Excerpt:

--

Running for Your Life: Caught One!

It happened around 12:40 p.m. (Nov. 29).

I was hoping to get out for a long run, say, an hour. But time got away from me. You see, I’m paper-chasing the documents, photos and legal signer I need in order to renew my Canadian passport, something I’ve been meaning to do for months.

(Well, since a year ago November, when a certain someone was elected president of the United States.) I renew my passport, and, well, that gives our family escape “claws.”

Busy work like that always takes longer than you think it will – AND I took it upon myself to try to improve our home music situation, which is a jury-rigged array of playing devices that root in a “system” I bought in the mid-1980s while I was employed as the assistant night news editor of the Windsor Star.

I had a sudden hankering to hear tunes from Sean McConnell’s “Sean McConnell,” especially “Queen of St. Mary’s” and “Beautiful Rose.”

--

Tasks:
A. Echo the running blog post between "It happened around" and "the Windsor Star.", inclusive.
B. Does the running blog post support each statement: (i) the writer is renewing a Canadian passport; (ii) the writer bought the home music "system" in the mid-1990s; (iii) the writer was employed as the night news editor of the Windsor Star?
C. Go on with the running blog post, starting right after its last sentence.

Record excerpts:
--

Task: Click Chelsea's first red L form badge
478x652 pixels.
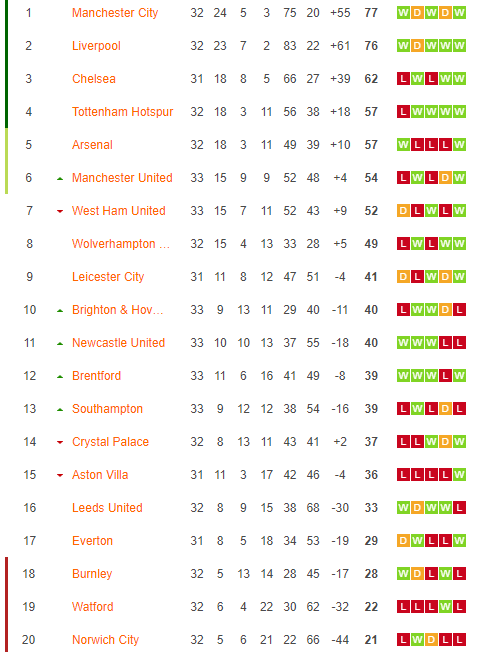Action: [x=403, y=79]
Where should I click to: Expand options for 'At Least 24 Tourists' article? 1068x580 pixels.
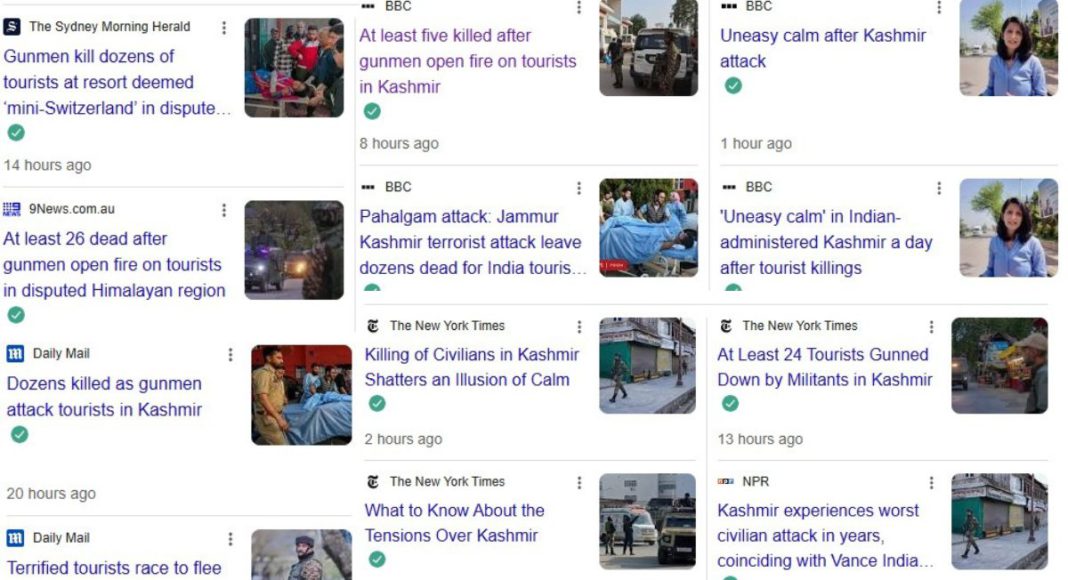(931, 327)
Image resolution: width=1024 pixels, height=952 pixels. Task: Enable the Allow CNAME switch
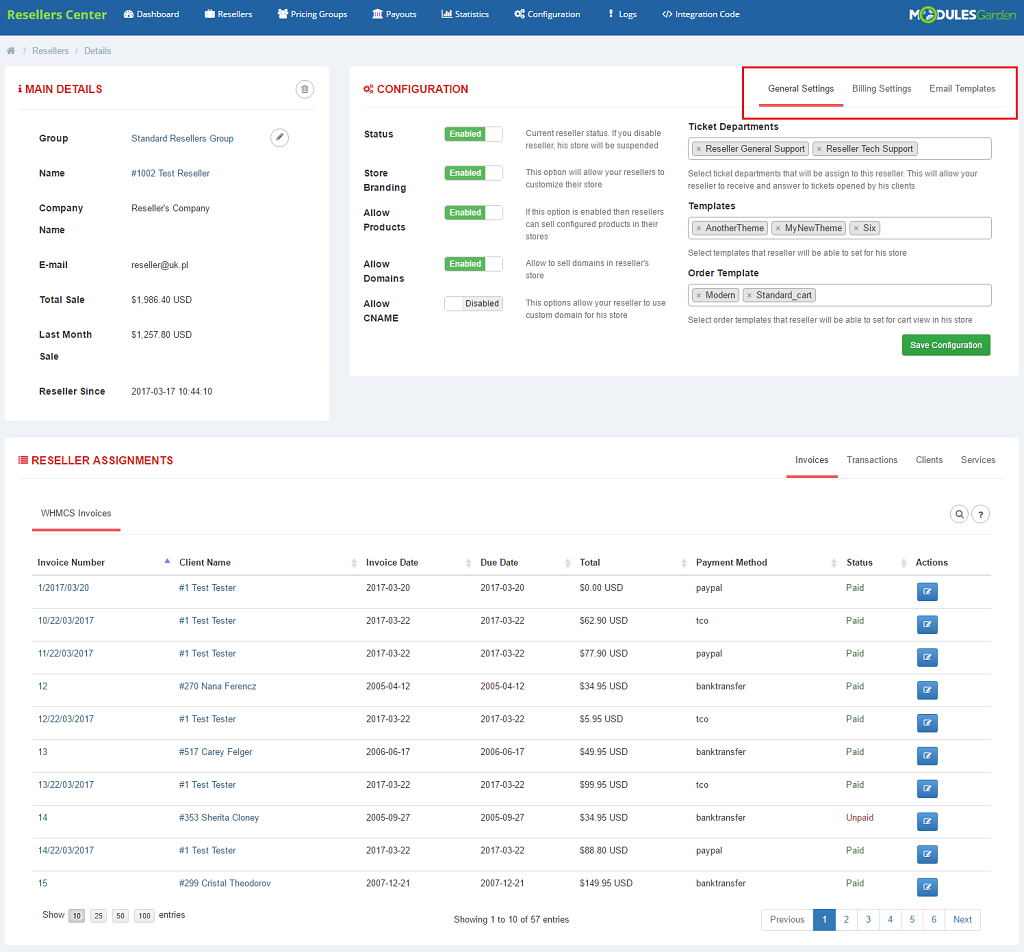(x=473, y=304)
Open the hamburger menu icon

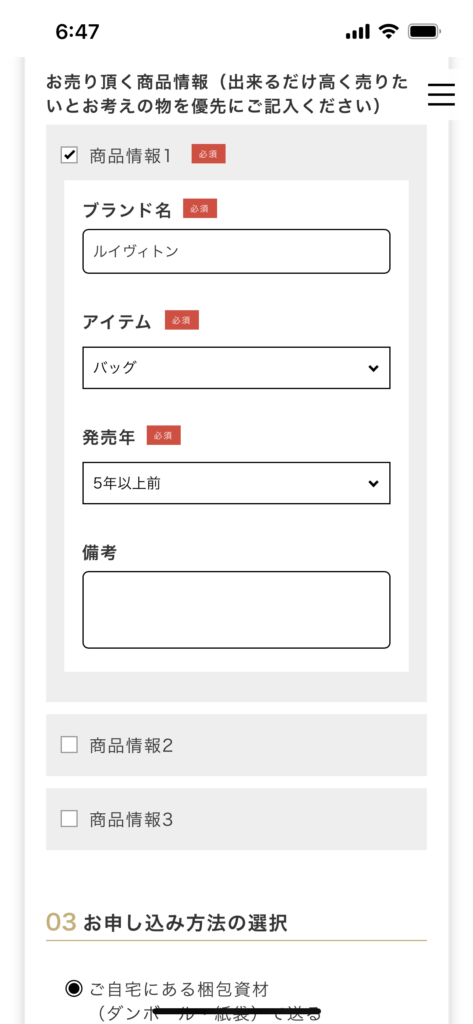(x=442, y=95)
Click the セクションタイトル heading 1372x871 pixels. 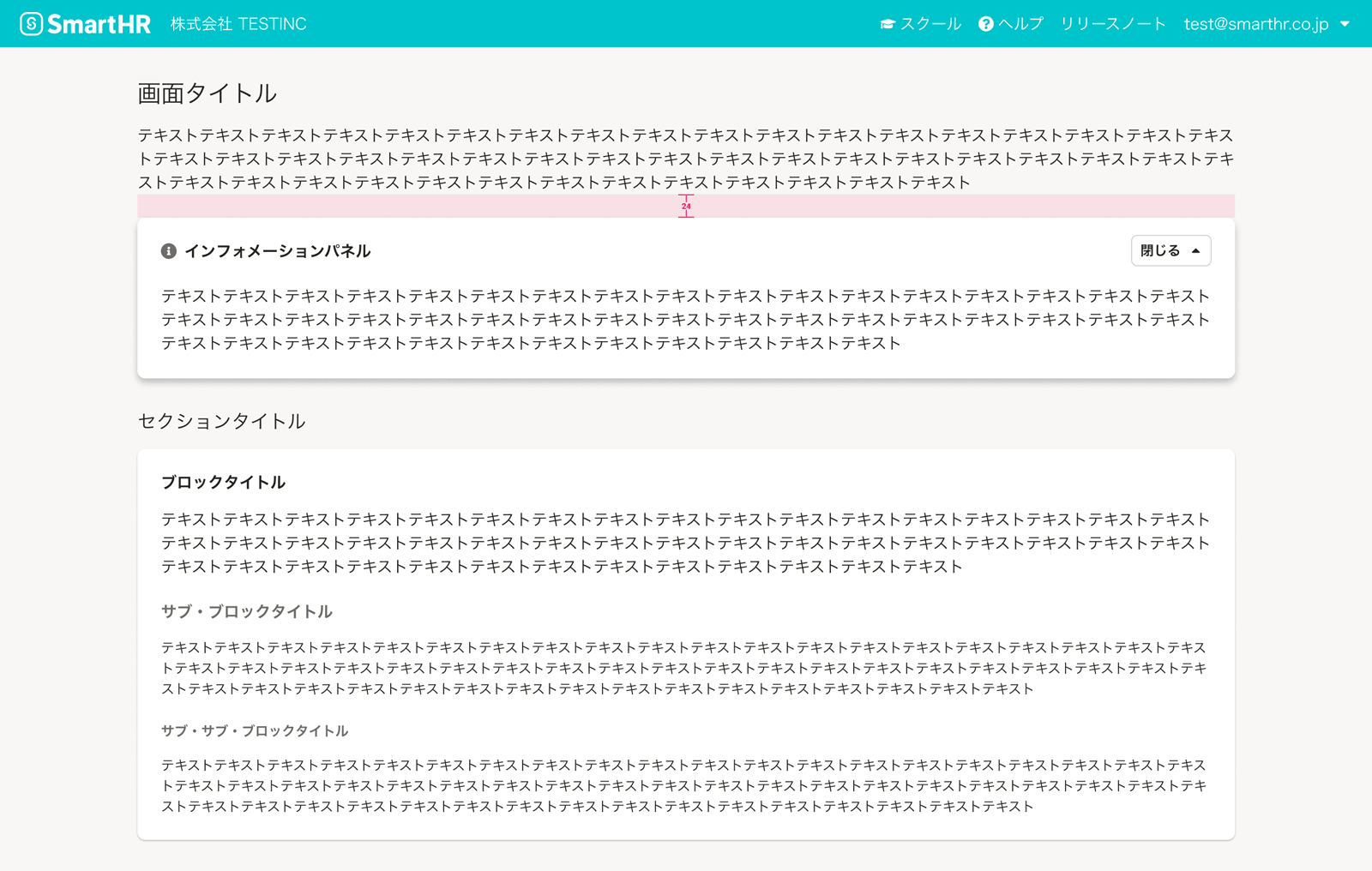(x=221, y=421)
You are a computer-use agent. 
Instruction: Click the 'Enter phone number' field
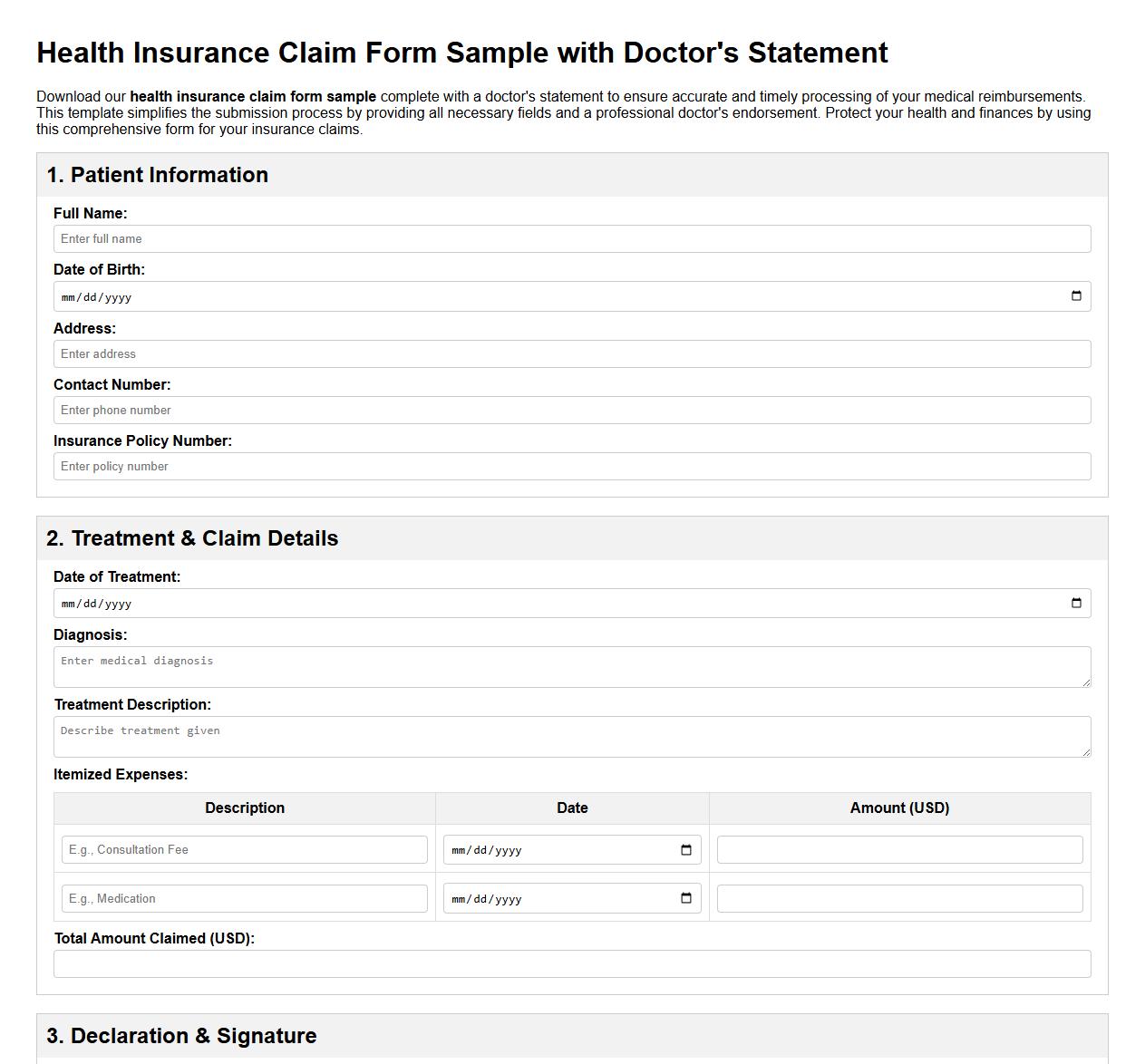click(572, 410)
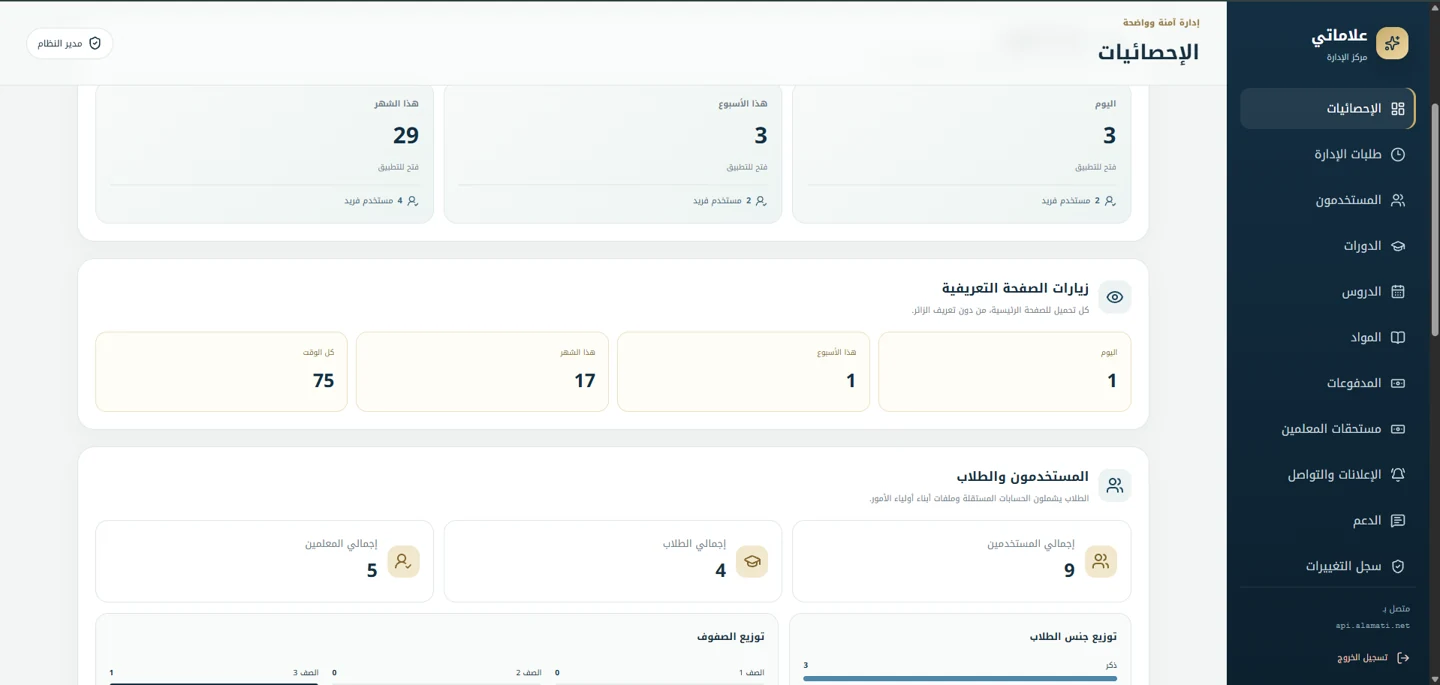Image resolution: width=1440 pixels, height=685 pixels.
Task: Click the ذكر gender distribution progress bar
Action: click(960, 678)
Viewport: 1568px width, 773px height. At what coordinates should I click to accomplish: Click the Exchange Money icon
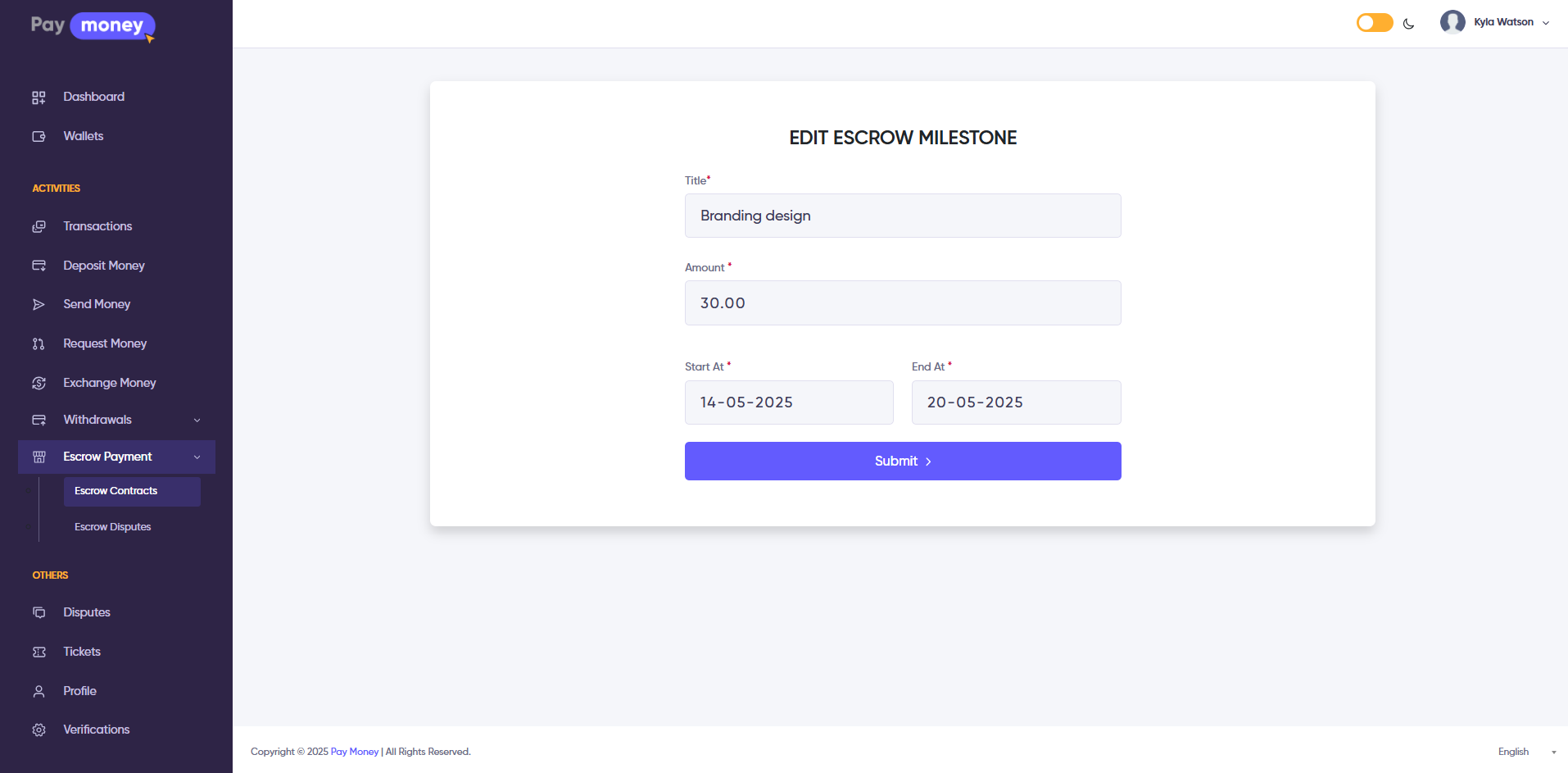[39, 384]
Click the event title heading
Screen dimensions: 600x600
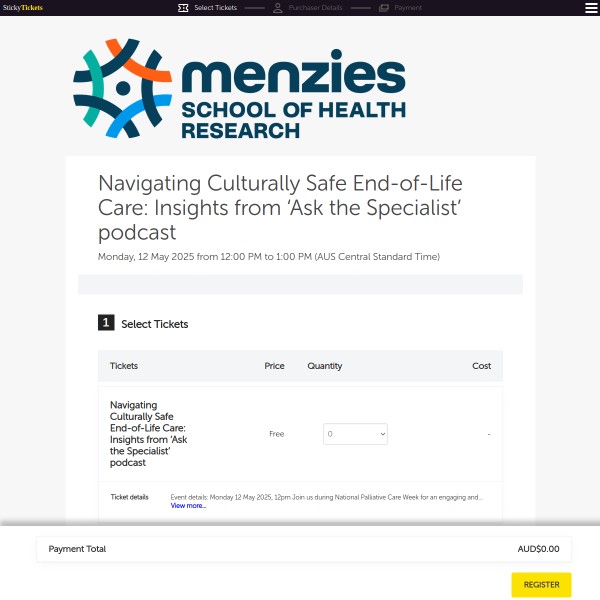pos(280,208)
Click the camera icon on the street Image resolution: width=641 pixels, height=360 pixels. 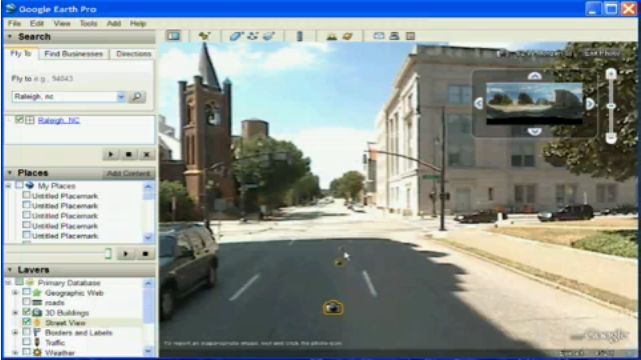click(x=333, y=307)
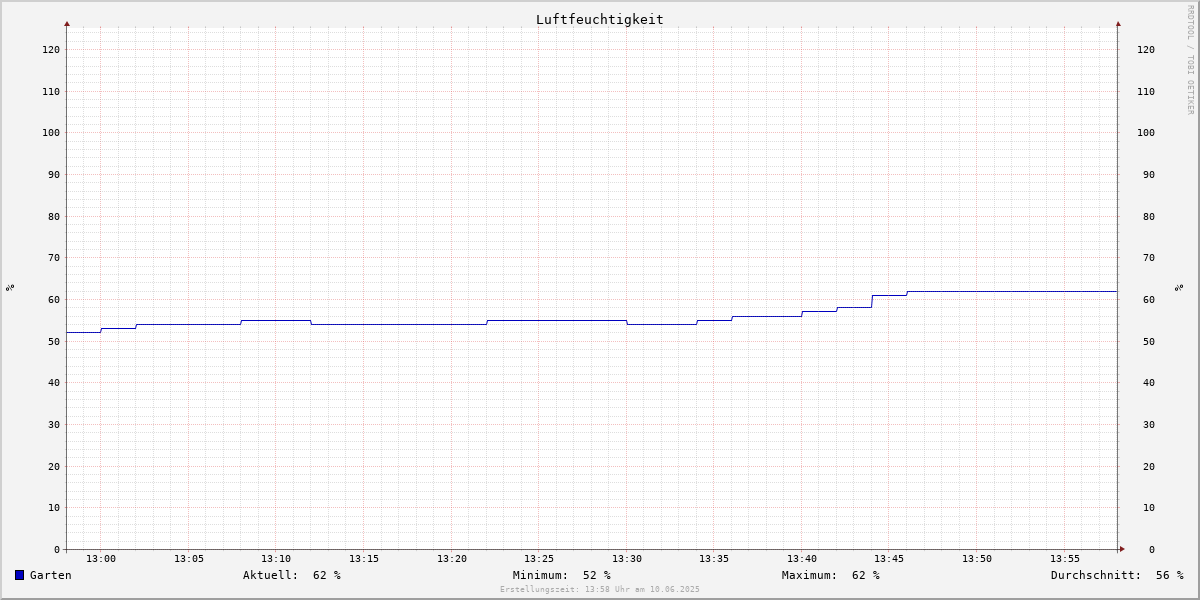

--

Outputs by task:
A.
It happened around 12:40 p.m. (Nov. 29).

I was hoping to get out for a long run, say, an hour. But time got away from me. You see, I’m paper-chasing the documents, photos and legal signer I need in order to renew my Canadian passport, something I’ve been meaning to do for months.

(Well, since a year ago November, when a certain someone was elected president of the United States.) I renew my passport, and, well, that gives our family escape “claws.”

Busy work like that always takes longer than you think it will – AND I took it upon myself to try to improve our home music situation, which is a jury-rigged array of playing devices that root in a “system” I bought in the mid-1980s while I was employed as the assistant night news editor of the Windsor Star.

B.
(i) Yes: "renew my Canadian passport"
(ii) No: "a “system” I bought in the mid-1980s"
(iii) No: "the assistant night news editor of the Windsor Star"

C.
All of which reduced that long run to a half-hour scamper up and into the park: 12:30 p.m. to 1 p.m.

It takes me 10 minutes running to a park access route near what is known as the Litchfield Villa. Up I went on the path, leaves falling in front of me on this mild day of intermittent breezes. Hands out as I run along, off-road trailing in the way I like to do it, and then, just as I veered south, a darting leaf appeared to my right, just above my head, and with a swipe I managed to snatch it by its “lower body.”

It didn’t hit the ground before I grabbed it – my first caught leaf while running in I don’t know how long.

It was a red oak leaf. From the same type of tree as the magnificent one that for 25 years was a glory to behold in our backyard before advanced disease forced us to cut it down earlier this year.